Caregiver Syndrome, Part II

December 18 of 2014, we got the official diagnosis of my husband’s Stage IV cancer…not what I wanted for Christmas. In the past 11 months, he has had 118 doctor appointments. He is cancer free at this moment. Just three weeks after he completed 35 radiation treatments and 7 rounds of chemo, he suffered an abdominal aneurysm–and survived. The majority of people who have an aneurysm die. He was fortunate to be airlifted to the hospital, and the vascular surgeon was standing on the landing pad when he got there. He has had the best of care. Although he has lost 40 pounds that he didn’t need to lose, has a bad case of chemo brain fog, and says he has about 65% of the energy he used to have, he is just lucky to be here, and I’m lucky to still have him.

This has been one of the most emotional times of my life. Fear, shock, anger, denial, worry, and every other negative emotion has been my companion for the past year.
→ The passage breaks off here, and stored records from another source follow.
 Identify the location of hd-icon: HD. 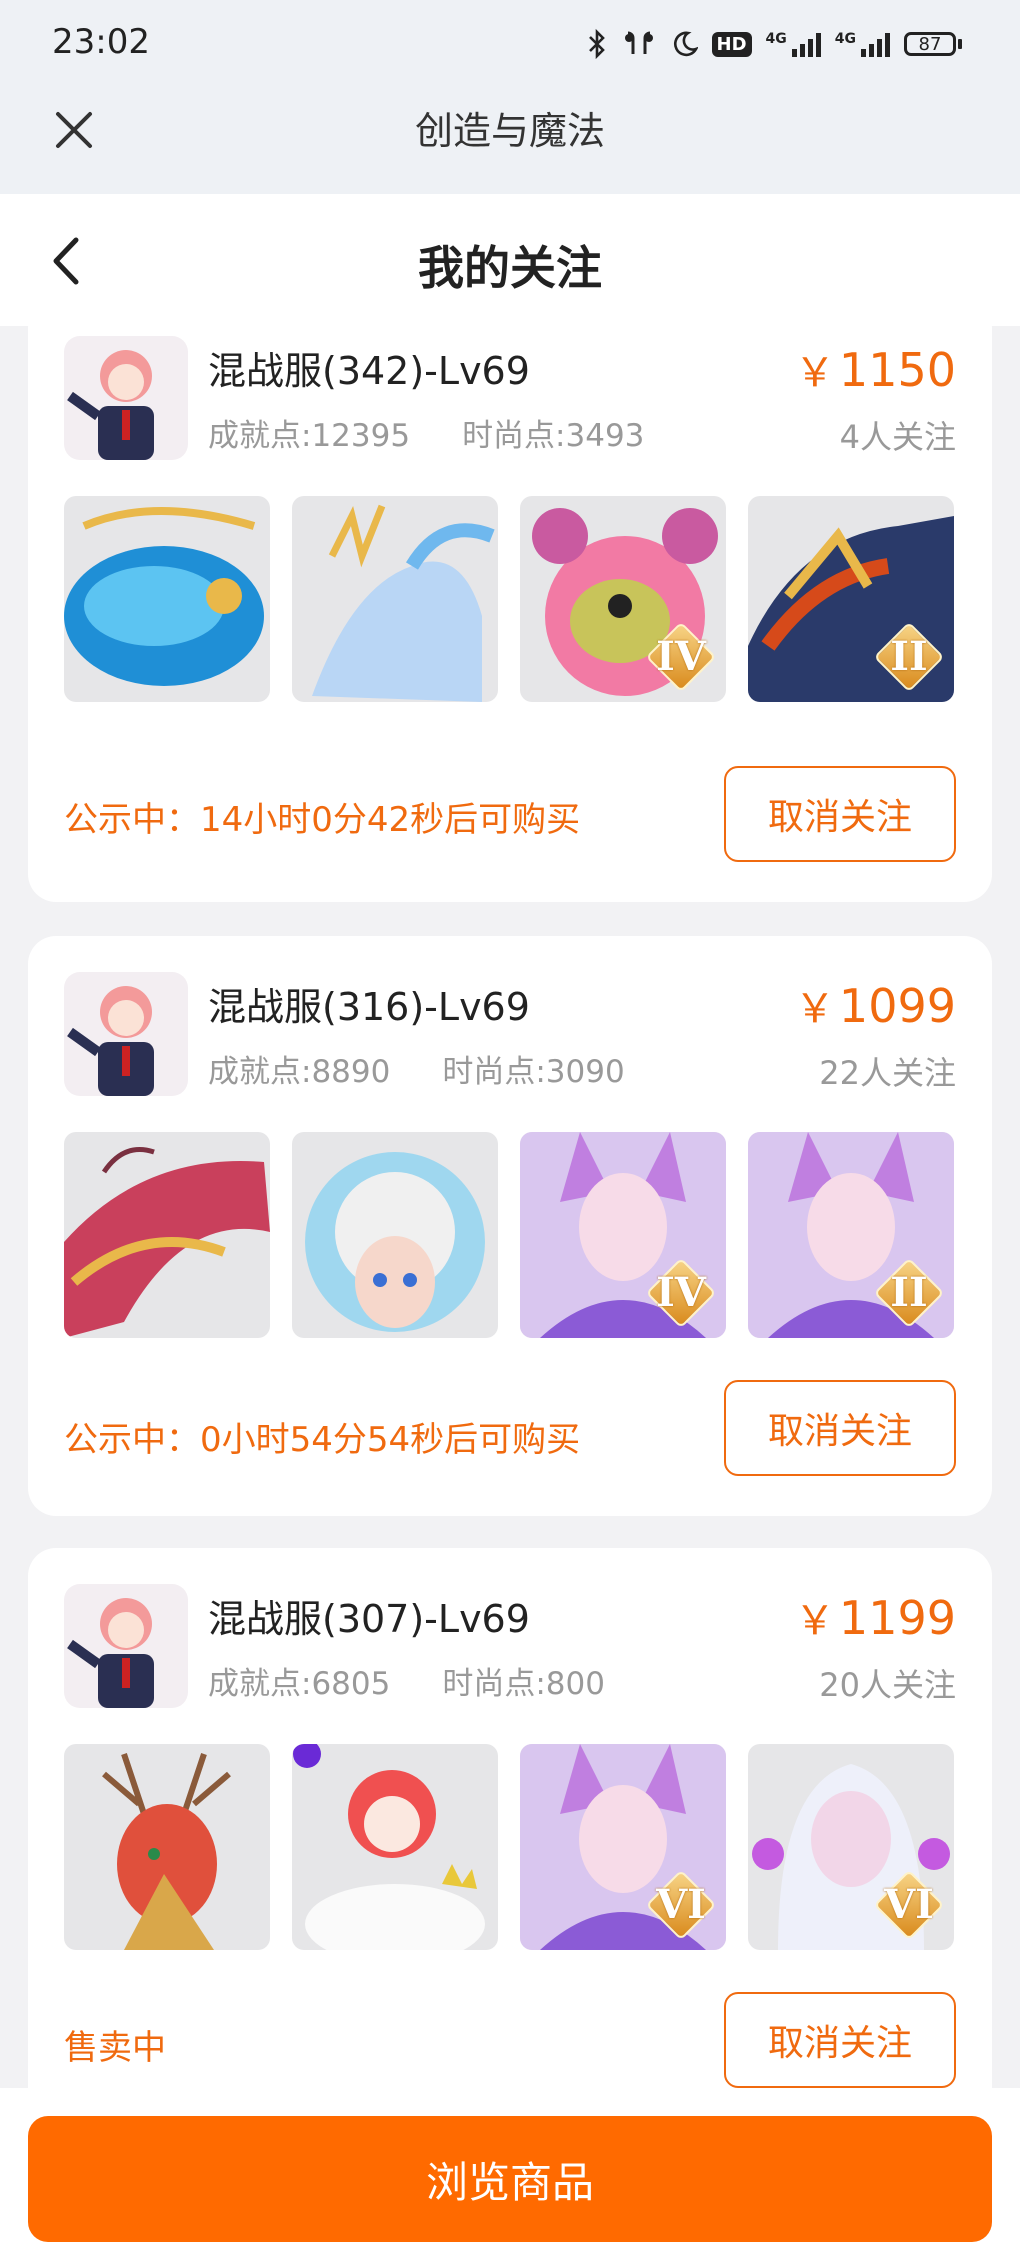
(732, 44).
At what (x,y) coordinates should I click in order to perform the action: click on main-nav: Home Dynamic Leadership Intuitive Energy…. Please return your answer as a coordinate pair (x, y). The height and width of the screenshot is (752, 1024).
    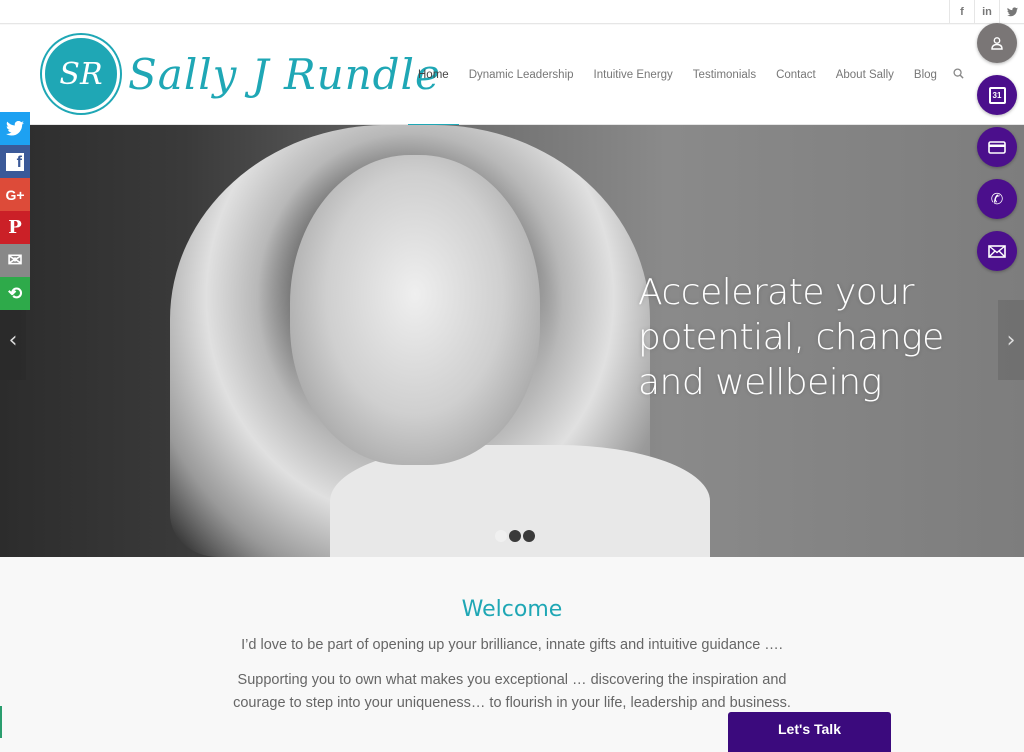
    Looking at the image, I should click on (689, 76).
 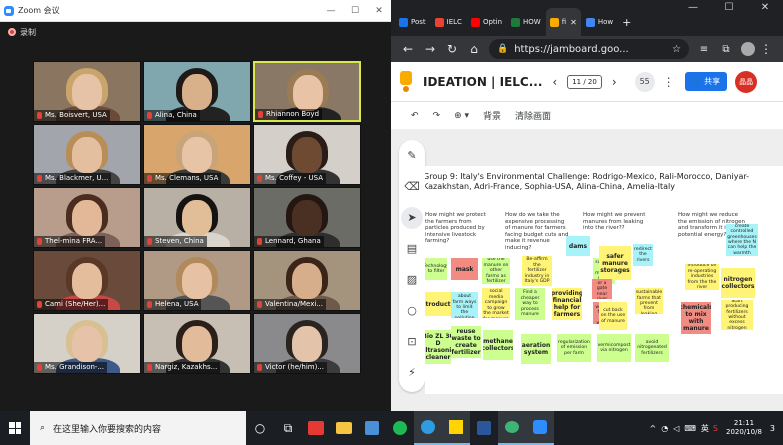 I want to click on reload-icon: ↻, so click(x=452, y=49).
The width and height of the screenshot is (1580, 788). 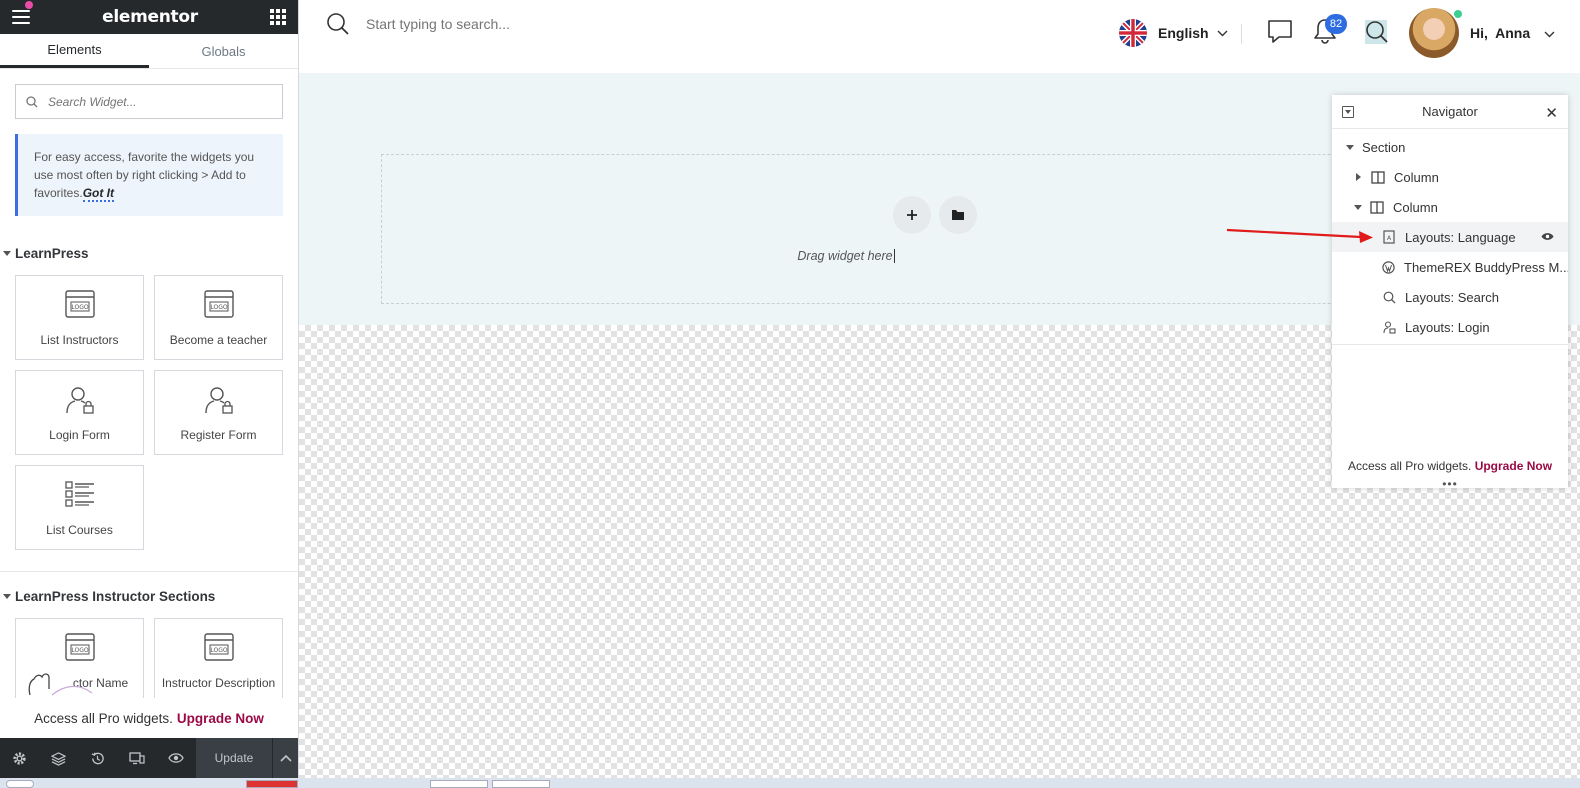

There have been a lot of highlights, mainly from the outpouring of love, concern, and support we have had from friends and family and even total strangers. I often think of our lives in terms of B.C.–Before Cancer.

I didn’t know there was any such thing as Caregiver Syndrome before I became a caregiver. Even though he is well at this time, I’ve still got the syndrome. I still worry. I cringe when I go to the mailbox because I know I’m going to find another medical bill that I don’t know how we’re going to pay. I’ve spent the past year fighting battle after battle with our insurance company, filing appeals, and begging them not to deny payment for services and to extend continuity of care after they dropped the Carolinas Health Care System from their network. 6 of the 8 doctors that have been involved in Champ’s care were members of that system. It has been a nightmare.

I’m a control freak, and I hate it when something is beyond my control. His health is beyond my control. Our finances, at this moment, are beyond my control. We will go to our grave thousands of dollars in debt from this experience. I have felt like I’m personally out of control. I’ve never been a crying person, and in the past year have probably shed more tears than I’ve shed all together in my entire life.

Some good things have happened, in spite of it all. We made the decision to downsize at THERA-SSAGE–not close the business–and Champ has been able to start doing massage appointments again. He had to retire from carpentry after 45 years, as the physical labor of it is just too much for him. He still sleeps a lot. Some days he goes from the bed to the sofa and back again, and that’s it. That’s okay. Sleep is restorative. I accepted a new job as the Massage Division Director of Soothing Touch, an international family-owned company that manufactures massage and skin care products. They’re based in New Mexico, but I get to work at home, and I am traveling a lot for them. I love the products, which I had been using for about 7 years before joining the company, and I love the people I work with. I curtailed a lot of my teaching activities this year, but I managed to do three book revisions while Champ was sick…many times I took my laptop to the hospital and worked on them while he was receiving his treatment. Where there’s a will, there’s a way. I hired an office manager to run our clinic so I could bow out and focus my attention on the new job. I have been teaching professional ethics for many years, and I was inspired to create a new class on The Ethics of Working with People with Cancer.

I have a new appreciation for cancer patients, and for their caregivers. One of my friends who beat breast cancer a long time ago said to me that she figured out while she was sick that she would much rather be the sick person than the family members who were caring for her.

When you’re a caregiver, you put everything else on the back burner. I know I did. I stopped getting regular massage. I got depressed. I suffered from anxiety. I alternated between stress eating and not eating at all because I was stressed. I either wanted to cover up my head and sleep, or laid awake worrying. It’s been a journey, and it’s not over. Champ will receive PET scans every three months for the next five years. He will have the camera put down his throat every six weeks for another six months. He goes to have his chemo port flushed out every month. He sees the vascular surgeon for regular ultrasounds. He has appointments just to get weighed so they can make sure he is at least maintaining and not losing any more weight. It’s still a little shocking to me to see his changed appearance, but I’ll take him skinny rather than not having him at all.

Every time I hear of another person who has been diagnosed with cancer, I just cringe…for them, and for their loved ones. All you can do is the best you can do. I just keep putting one foot in front of the other and hoping he stays well and continues to get his energy back, and that the brain fog lifts. I still have moments of fear, depression, anger, and the whole gamut, but those are outweighed by the gratitude of still having my husband. If you’re going through this, or have already been through it, you know what I mean. May peace be with you.